En esa época empezó a tomar una incómoda consciencia de su apodo. Se había acostumbrado a usarlo, a pensar en él como algo más natural que el nombre Floyd, impuesto en la pila bautismal; en cambio ahora, al contemplarlo en el contexto de su nueva evolución, le parecía de mal gusto. Se lo había ganado cinco o seis años antes, sentado en torno a un fuego con un grupo de colegas una noche, en la «jungla» de los alrededores de Fresno. Se rascaba como un salvaje por las picaduras de pulga que cubrían su piel en esa época, y un viejo delincuente le había lanzado el nombre desde el otro lado de las llamas: Itchy, el del picor. Se había reído como los demás y el apodo se le había pegado.

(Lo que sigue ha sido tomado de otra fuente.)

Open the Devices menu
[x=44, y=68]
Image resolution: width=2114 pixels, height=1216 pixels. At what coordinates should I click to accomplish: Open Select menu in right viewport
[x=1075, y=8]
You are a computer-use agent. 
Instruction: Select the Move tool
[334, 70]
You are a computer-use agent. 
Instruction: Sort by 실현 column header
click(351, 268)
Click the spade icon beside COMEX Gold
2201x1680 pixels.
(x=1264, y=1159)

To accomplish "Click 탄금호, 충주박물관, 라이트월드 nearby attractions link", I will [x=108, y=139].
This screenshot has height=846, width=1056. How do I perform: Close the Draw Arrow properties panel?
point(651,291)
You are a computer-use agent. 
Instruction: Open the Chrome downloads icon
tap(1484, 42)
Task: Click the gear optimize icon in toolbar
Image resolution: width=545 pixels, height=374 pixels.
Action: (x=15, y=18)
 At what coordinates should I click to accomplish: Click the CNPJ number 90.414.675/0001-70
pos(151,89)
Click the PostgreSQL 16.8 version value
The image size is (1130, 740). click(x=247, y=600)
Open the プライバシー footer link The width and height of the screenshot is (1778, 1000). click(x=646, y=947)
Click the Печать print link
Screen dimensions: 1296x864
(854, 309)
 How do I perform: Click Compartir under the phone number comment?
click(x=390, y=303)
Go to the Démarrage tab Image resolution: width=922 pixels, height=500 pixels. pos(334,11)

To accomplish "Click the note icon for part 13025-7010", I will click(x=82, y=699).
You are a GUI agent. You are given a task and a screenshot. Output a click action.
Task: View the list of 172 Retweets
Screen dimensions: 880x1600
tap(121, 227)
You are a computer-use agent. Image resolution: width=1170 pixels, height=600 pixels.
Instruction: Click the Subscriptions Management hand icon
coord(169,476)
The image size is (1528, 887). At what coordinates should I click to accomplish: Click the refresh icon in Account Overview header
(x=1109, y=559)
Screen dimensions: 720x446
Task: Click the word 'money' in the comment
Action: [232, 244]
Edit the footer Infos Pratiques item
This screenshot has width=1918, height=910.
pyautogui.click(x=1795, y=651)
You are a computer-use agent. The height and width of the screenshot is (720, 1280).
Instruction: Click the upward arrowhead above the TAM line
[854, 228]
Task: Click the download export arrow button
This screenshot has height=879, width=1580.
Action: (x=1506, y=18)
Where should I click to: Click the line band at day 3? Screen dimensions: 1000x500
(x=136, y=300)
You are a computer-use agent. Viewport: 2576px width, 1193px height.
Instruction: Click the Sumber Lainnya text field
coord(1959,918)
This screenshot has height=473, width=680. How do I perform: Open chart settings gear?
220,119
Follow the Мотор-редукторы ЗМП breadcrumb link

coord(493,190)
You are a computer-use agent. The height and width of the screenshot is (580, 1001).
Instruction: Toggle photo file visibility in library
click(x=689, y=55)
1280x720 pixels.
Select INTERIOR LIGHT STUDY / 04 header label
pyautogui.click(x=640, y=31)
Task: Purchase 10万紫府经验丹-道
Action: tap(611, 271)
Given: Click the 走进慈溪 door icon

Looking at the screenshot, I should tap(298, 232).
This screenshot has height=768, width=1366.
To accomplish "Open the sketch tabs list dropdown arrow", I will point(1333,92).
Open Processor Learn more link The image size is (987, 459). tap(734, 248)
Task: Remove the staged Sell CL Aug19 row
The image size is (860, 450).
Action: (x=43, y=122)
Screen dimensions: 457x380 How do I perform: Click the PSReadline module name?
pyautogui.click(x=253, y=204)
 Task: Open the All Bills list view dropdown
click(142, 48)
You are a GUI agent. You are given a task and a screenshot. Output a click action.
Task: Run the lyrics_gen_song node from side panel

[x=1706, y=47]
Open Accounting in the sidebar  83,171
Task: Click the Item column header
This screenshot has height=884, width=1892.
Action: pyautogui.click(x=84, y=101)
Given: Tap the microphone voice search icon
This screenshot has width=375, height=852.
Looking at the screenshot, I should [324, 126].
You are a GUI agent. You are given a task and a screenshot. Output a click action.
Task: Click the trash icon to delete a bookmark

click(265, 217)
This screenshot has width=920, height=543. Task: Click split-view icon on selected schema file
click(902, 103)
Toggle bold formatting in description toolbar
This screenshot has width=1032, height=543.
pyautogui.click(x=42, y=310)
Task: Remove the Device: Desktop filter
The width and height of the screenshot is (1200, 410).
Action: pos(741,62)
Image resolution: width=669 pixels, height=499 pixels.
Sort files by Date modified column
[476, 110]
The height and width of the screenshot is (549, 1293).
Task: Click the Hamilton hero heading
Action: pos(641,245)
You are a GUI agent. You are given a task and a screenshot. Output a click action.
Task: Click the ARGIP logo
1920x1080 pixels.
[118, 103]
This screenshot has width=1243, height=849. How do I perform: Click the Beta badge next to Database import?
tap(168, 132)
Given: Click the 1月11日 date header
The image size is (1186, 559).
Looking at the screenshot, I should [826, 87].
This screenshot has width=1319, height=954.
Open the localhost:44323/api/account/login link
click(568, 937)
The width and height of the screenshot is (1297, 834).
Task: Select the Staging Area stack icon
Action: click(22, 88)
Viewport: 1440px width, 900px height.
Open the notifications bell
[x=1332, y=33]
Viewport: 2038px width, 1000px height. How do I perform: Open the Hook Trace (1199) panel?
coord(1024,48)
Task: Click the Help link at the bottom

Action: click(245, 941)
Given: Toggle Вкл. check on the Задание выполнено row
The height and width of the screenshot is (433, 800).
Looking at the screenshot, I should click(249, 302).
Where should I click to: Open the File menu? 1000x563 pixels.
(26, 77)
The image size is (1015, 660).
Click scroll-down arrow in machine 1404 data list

Itchy Maker. ¿Qué importancia tenía? Daba lo mismo un nombre que otro. Pero ahora ya no daba necesariamente lo mismo. Y aunque lo más probable era que nunca volviera a mezclarse con quienes lo conocían por ese apodo, podía surgir en el momento más inesperado para avergonzarlo. Si ahora encontraba nuevos socios —como sin duda iba a ocurrir en breve—, tenía la intención de darse a conocer como «Maker, el decoroso». Era mucho mejor que picajoso; de hecho sonaba mejor.
Al cabo de una quincena, Itchy llevaba ya la ropa de noche adecuada por las calles y en los vestíbulos de los mejores hoteles, en los que pasaba horas holgazaneando, dedicando una mirada condescendiente a quienes se encargaban de los turnos de noche y de día con atuendos más comunes. Y, a medida que aumentaba su familiaridad con ellas, las nuevas prendas empezaron a tentarlo con la idea de llevarlas en un robo. Pero durante un tiempo se resistió.
En los dos meses siguientes asaltó una joyería pequeña y la oficina de una cadena de lavanderías. Ahora se sentía muy seguro de sí mismo en ese papel y animó ambos asaltos con copiosas citas de los libros que había leído y hasta improvisó alguna salida. En la oficina de la lavandería tuvo la suerte de encontrarse con dos chicas adictas a ese mismo tipo de literatura, y su manera de apreciar sus modales le resultó gratificante. Y más gratificante todavía era la calidez con que la prensa aceptaba las historias de aquellas chicas, las pulía, las doraba y las lanzaba para que el mundo las viera. Itchy conseguía que le dedicaran una columna tras otra, incluso algún editorial.